The course covers models, prompts, and output parsers; memory for multi-turn conversations; chains for composing LLM calls; and a brief, introductory module on question-answering over documents — the entry point into RAG, though not a deep treatment of it. It's short by design, more orientation than mastery, but it's taught by the person who built the framework.

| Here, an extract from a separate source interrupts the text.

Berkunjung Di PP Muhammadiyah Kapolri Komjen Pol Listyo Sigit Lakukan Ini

9. LangChain: Chat with Your Data — Udemy

LangChain: Chat with Your Data is a budget-friendly, project-driven option for developers who prefer a structured paid course with lifetime access over piecing together free modules.

  • Level: Beginner to Intermediate
  • Time: ~8 hours
  • Cost: Paid (frequently discounted)
  • Best for: Developers who want one structured, project-based course covering the full RAG pipeline with lifetime access to updates

The course walks through building a "chat with your documents" application — PDF ingestion, chunking, embedding, vector storage, and a conversational retrieval chain wired up to a simple front end. It's less rigorous on the underlying theory than the DataCamp or Activeloop options, but its single continuous project structure works well for learners who want one finished application to point to at the end.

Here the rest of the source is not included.